##### Excerpt #####
Menu Generation¶
Most robots will require some kind of menu system, to select challenges, configure settings etc. To build this we need three things:
A definition of the menu structure.
Some way to display the current state.
Some way to navigate around the menus, select items etc.
You could do all this with a bunch of if statements, but that approach very rapidly becomes unmaintainable. Instead
this library provides a way to configure a menu system from a dictionary (explicitly defined, or loaded from a YAML
file), and then automatically builds the corresponding tasks to display and navigate around those configured items.
Because all robots are different, you will have to write a bit of custom code to handle display and navigation. You do
this by subclassing approxeng.task.menu.MenuTask and implementing two methods,
get_menu_action() and display_menu(). You then
use this class when calling register_menu_tasks() (to load from a dictionary) or
register_menu_tasks_from_yaml() when loading menu definitions from a YAML file.
##### Stored data #####
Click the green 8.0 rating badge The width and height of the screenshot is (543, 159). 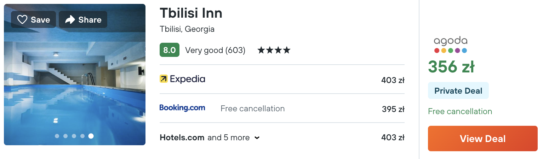[x=170, y=50]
#####
_Challenges_
1. In the menu generation text, which two methods do you implement when subclassing approxeng.task.menu.MenuTask?
2. Continue the menu generation text from where it stops.
The material after the menu generation text is separate from it.

_Task answers_
1. get_menu_action() and display_menu().

2.
If your display and navigation system needs access to resources (it almost certainly does) such as joysticks, or display hardware, these are provided in the normal way to the menu tasks through the world object. You have access to this when implementing your custom menu task class, along with other properties you’ll need such as the currently selected item, name of the active menu and similar. When you call the register function you can explicitly specify which resources your class needs to function, this works the same way as for any other task (the menus are just tasks themselves).
To activate a menu, just switch active task to the name of the menu. This is probably something you’d do as a root task in most robots, but you might want to explicitly activate them at other times - there’s no limit to the number of menus you can have, and there’s nothing special about the root one, that’s just the task you choose to start with.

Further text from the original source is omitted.